10 July 2008

Violent crime in the UK

From an article about violence in England in the current Economist:
Policemen may hold surgeries for local people, but they can take or leave whatever requests such meetings throw up. Instead, they are subservient to a rigid system of central targets, which has inadvertently encouraged coppers to focus on busting minor offenders rather than on keeping their patches safe. Violent Britain
I think it's inevitable that in large, complex societies, policy is going to be determined and measured by numerical indicators of our well-being. This may be regrettable, but it's probably unavoidable. Unfortunately our governments aren't much better at devising decent indicators than were Soviet-era central planners. Their choice of targets is largely a product of their bureaucracies: they relate to the functions and structures of government agencies more than they do to outcomes that are meaningful to ordinary people. It's similar in the health services: targets are too narrow and can be too easily manipulated to serve any useful non-bureaucratic purpose.

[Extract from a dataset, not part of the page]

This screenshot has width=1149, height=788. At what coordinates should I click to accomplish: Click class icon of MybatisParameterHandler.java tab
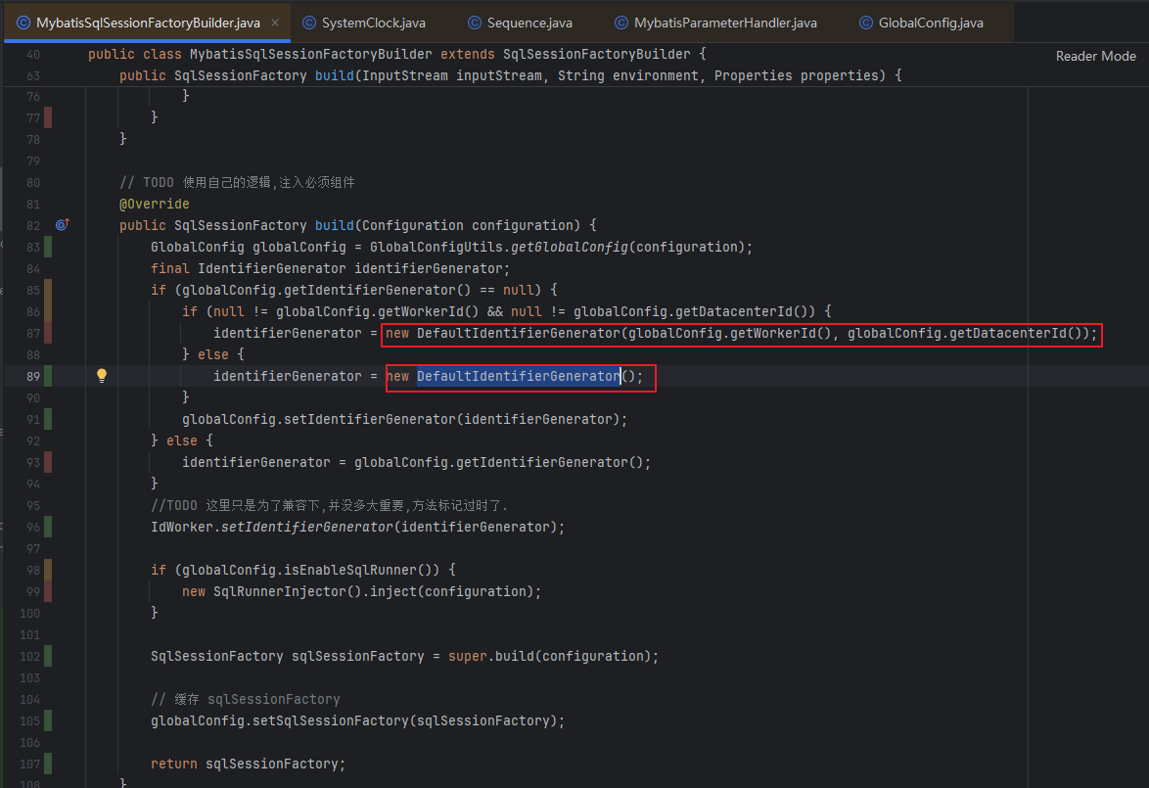click(x=621, y=23)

Sadly, British Government seems to be responding to the rising level of (non-murderous) violent crime by trying to preserve:
the police authorities that now exist, but insisting that their members be elected. [UK] Home Office research shows that the “vast majority” of Britons have never heard of police authorities, and most of those who have don’t know what they do.
As the Economist says 'It is hard to imagine chief constables being bossed around by anonymous people elected on a minuscule turnout.' And as I say, the possibility of subordinating policy to broad, meaningful goals, has been sacrificed on the altar of existing institutional structures.